「いかに生きるか」の「幻の講話」(四巻)に学ぶ
8月19日(月)
第二十七講 明治の時代と人
大意
日本人のこころは、すでに日清戦争直後から弛みかけてきたのではないか。
明治天皇の崩御を契機に、「ロンドンタイムス」は、社説で「日本は今後下
り坂になるだろう」と予言したことは有名な話です。
明治時代というのは、一体いかなる意味をもつというべきでしょうか。今日言えることは、われらの民族にとっては、国運発展のための基礎形成期だったといってよかろうと思います。

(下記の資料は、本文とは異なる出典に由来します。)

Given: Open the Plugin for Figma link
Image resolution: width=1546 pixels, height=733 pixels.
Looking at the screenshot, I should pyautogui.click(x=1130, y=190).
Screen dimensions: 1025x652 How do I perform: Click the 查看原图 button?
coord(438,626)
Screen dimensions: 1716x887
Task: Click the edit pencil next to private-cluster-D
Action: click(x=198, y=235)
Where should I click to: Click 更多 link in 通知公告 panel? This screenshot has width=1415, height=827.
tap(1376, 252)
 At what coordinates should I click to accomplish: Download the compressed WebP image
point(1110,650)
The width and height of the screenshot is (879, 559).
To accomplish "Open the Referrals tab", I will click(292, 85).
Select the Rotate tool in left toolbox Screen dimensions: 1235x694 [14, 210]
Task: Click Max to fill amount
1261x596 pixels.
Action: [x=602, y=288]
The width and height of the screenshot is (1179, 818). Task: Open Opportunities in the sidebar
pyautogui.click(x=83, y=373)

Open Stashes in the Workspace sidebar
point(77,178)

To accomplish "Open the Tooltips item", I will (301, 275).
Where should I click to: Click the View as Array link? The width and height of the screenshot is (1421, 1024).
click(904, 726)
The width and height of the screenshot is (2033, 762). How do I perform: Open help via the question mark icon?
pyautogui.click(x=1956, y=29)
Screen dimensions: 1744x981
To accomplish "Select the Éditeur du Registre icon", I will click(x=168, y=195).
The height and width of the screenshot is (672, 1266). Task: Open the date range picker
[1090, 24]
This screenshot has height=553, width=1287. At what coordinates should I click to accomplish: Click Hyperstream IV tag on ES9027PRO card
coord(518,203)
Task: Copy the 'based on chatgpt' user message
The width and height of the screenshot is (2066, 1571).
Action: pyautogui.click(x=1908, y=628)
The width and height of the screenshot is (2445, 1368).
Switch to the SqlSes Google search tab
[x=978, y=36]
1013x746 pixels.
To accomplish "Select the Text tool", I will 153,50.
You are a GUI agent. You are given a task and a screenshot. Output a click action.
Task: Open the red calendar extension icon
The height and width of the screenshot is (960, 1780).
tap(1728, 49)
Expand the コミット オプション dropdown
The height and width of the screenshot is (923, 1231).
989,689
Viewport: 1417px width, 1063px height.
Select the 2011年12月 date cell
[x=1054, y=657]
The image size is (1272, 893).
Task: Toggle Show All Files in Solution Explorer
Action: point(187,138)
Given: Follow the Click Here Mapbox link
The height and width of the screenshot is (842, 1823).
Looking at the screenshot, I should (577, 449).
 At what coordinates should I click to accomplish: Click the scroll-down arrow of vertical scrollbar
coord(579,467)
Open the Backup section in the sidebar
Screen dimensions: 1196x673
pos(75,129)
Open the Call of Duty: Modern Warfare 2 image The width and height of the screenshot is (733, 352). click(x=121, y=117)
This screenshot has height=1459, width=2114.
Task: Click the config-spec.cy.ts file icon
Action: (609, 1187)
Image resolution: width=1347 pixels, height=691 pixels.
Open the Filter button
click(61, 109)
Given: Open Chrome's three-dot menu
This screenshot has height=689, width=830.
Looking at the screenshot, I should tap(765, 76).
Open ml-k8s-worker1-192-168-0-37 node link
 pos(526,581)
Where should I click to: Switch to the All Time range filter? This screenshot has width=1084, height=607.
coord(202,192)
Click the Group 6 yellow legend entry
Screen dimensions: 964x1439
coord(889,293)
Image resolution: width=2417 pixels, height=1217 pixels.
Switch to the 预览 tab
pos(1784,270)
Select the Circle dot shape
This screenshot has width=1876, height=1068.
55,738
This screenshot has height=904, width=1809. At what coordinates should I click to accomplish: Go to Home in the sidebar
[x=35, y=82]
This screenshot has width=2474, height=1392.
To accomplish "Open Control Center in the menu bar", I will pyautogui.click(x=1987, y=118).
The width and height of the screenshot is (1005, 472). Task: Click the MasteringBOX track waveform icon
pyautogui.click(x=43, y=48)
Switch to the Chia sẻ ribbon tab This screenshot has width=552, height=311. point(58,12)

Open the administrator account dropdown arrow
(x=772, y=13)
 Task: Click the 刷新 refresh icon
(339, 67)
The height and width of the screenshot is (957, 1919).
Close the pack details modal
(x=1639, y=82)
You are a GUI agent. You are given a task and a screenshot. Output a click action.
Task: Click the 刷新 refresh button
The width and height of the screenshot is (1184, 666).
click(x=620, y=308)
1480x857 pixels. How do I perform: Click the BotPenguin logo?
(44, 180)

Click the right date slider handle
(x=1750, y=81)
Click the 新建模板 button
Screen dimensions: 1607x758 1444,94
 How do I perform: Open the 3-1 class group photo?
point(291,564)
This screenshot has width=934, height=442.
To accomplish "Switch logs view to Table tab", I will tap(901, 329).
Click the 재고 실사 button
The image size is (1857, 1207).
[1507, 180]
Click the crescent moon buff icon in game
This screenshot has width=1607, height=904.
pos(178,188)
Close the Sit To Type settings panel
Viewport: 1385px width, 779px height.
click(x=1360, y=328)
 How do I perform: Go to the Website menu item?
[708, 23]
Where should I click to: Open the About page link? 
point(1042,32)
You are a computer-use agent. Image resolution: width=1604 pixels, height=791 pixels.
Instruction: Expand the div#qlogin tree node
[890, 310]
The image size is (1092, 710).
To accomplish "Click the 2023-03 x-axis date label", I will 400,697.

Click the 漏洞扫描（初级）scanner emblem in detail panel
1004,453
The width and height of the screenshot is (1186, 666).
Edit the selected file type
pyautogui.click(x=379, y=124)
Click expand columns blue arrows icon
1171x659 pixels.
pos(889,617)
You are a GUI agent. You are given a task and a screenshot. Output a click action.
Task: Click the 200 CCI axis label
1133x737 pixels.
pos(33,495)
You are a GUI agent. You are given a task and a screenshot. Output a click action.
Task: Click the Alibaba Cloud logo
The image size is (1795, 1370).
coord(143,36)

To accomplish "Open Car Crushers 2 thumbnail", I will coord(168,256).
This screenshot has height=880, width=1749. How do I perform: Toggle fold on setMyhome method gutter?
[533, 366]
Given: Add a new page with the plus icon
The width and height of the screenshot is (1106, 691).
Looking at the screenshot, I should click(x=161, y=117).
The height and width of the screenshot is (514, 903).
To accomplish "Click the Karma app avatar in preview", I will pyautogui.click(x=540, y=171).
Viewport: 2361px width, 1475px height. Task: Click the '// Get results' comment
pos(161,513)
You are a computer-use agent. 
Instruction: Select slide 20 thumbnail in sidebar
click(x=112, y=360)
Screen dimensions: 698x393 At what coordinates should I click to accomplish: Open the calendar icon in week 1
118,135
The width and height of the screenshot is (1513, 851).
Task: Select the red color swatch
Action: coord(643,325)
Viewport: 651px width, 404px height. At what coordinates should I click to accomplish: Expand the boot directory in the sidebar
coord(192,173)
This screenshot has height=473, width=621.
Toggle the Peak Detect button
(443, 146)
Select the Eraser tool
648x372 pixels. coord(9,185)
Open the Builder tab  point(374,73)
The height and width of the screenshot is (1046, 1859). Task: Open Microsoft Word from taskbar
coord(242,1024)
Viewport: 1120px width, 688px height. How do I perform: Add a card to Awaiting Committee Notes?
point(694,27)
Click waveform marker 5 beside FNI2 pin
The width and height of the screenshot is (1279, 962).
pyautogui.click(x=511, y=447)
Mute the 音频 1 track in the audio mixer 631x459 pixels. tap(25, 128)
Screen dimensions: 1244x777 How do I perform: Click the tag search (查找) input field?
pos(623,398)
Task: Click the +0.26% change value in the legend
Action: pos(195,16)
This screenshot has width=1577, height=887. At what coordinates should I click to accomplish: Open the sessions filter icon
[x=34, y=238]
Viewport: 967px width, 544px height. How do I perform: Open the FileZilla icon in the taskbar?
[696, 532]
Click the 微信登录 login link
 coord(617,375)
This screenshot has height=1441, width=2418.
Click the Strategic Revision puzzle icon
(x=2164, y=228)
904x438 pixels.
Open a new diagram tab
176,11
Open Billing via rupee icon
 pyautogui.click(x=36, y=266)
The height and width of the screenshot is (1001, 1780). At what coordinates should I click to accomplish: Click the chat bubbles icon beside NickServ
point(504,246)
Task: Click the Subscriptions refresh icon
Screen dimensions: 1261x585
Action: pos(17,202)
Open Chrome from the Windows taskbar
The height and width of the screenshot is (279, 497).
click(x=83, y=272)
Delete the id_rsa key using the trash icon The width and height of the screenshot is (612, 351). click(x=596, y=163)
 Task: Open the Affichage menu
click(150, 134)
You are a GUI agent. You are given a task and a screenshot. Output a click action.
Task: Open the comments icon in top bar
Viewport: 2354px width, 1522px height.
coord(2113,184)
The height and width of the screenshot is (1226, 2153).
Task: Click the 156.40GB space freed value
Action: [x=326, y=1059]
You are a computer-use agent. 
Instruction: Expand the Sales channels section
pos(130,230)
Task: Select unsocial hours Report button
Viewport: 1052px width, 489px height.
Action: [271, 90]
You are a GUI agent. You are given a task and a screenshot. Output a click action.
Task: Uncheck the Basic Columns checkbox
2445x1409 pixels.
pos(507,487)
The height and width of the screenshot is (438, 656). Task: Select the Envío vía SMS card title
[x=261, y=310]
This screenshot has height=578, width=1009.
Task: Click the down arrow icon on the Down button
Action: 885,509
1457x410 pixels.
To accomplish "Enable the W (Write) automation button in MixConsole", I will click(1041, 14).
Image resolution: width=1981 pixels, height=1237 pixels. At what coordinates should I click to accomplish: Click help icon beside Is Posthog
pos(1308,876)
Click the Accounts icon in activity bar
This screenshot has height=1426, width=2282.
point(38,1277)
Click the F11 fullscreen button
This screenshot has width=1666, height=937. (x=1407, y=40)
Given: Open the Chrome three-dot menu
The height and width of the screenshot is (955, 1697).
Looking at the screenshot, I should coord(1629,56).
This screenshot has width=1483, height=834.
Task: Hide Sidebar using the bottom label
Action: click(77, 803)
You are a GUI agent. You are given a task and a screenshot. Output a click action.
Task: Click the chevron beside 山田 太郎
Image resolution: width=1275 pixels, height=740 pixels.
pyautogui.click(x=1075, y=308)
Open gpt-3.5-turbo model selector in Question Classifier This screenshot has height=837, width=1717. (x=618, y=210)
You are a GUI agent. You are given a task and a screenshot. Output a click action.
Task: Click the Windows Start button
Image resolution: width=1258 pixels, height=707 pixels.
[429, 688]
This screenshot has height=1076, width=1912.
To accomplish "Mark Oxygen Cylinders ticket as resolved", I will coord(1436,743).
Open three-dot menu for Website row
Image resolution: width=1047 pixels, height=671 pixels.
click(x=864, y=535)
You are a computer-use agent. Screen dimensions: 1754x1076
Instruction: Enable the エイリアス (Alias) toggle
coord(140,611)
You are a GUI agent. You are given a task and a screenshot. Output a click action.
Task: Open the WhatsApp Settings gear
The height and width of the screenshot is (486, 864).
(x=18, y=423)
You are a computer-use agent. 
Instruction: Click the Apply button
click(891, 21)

そのための標語として、「富国強兵」が掲げられ、かつ強調されたのです。今日にして顧みれば、明治開国当時の「富国強兵」には、その後の日本がついに敗戦に到る原因がこめられていたともいえましょう。
すなわち「富国」とはやがて資本主義への台頭を意味し、また強兵の主張が軍国主義への萌芽となったことは、今にして顧みれば全くその通りの「後知慧」であります。
当時の情勢を「後知慧」ではなく、予言し警告していた人々を挙げるとすれば、無政府主義者の幸徳春水を中心とする「平民新聞」にこもっていた一群の人々と、今ひとつは独自のキリスト教信仰の立場に立つ内村鑑三先生です。
なぜ内村が日露戦争で非戦論を唱えたか、西郷南洲が維新前に演じた役割は前向きだったのに、維新後の役割はなぜ逆になったのかは興味深い問題で、明治維新を理解する上から、一つの重大な点かと思われます。